> Exercise aim: Convert the lines below, from the line with "Image resolution: width=1518" up to and including the line with "pyautogui.click(x=46, y=356)", into a Markdown table with the columns Num and Text. Put each line's sequence number under Num and the line itself under Text, and leave out any blank lines.

-- Start Supplied entries --

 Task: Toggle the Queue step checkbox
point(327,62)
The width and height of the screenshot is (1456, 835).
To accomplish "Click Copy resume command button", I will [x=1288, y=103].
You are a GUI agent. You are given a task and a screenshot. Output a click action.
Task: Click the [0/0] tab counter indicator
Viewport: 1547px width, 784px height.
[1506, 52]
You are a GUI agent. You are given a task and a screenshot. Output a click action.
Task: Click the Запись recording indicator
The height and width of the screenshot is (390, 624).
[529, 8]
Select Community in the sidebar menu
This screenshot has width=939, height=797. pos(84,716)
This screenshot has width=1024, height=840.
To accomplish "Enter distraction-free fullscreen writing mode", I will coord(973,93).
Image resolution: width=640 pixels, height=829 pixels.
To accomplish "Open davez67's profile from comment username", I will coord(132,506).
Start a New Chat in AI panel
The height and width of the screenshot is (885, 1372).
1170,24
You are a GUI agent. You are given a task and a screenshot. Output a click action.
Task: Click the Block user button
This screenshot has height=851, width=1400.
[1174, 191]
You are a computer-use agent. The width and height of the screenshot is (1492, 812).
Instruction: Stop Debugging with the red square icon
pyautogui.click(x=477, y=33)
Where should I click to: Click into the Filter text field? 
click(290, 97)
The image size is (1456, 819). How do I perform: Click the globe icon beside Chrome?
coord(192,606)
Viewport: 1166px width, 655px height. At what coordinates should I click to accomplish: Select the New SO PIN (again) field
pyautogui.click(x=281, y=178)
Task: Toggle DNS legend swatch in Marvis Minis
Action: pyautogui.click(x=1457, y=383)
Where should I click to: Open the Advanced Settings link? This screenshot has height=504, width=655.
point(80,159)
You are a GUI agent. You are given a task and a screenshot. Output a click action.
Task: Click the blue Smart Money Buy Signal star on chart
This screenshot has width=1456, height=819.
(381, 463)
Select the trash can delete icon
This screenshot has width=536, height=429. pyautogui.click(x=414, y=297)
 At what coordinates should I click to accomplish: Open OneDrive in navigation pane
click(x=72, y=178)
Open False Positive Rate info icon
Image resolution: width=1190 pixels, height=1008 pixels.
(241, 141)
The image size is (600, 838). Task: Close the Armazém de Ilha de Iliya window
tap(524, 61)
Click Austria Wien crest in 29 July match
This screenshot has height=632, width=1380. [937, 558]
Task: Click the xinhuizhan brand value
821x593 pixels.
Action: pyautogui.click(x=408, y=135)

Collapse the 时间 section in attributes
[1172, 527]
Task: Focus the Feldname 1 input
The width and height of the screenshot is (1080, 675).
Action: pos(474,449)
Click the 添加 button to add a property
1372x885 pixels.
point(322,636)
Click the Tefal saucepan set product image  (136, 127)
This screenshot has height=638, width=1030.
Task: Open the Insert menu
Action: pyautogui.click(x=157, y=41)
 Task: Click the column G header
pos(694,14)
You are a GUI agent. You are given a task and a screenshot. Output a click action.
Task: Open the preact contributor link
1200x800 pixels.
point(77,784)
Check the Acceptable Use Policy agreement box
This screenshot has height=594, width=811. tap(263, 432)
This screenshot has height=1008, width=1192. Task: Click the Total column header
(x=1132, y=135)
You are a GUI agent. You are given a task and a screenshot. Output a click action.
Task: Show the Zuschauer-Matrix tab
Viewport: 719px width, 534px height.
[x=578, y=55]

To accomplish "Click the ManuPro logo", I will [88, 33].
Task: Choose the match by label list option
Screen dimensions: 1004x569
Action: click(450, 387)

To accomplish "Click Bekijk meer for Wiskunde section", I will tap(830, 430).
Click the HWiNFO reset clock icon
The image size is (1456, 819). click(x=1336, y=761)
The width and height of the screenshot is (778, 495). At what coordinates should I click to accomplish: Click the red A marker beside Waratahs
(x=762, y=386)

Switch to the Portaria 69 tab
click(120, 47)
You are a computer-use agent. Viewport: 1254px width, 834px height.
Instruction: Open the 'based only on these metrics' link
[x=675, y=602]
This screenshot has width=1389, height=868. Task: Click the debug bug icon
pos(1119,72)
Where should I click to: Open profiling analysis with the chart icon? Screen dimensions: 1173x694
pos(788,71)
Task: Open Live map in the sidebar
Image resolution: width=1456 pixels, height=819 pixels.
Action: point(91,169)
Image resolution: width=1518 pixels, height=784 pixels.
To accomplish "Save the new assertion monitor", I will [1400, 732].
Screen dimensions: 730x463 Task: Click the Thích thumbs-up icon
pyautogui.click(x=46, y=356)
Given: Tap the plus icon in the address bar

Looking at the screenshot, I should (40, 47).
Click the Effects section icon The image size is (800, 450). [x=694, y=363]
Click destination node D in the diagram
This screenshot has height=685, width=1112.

-- End Supplied entries --

> Problem solution:
| Num | Text |
|---|---|
| 1 | Image resolution: width=1518 pixels, height=784 pixels. |
| 2 | To accomplish "Save the new assertion monitor", I will [1400, 732]. |
| 3 | Screen dimensions: 730x463 Task: Click the Thích thumbs-up icon |
| 4 | pyautogui.click(x=46, y=356) |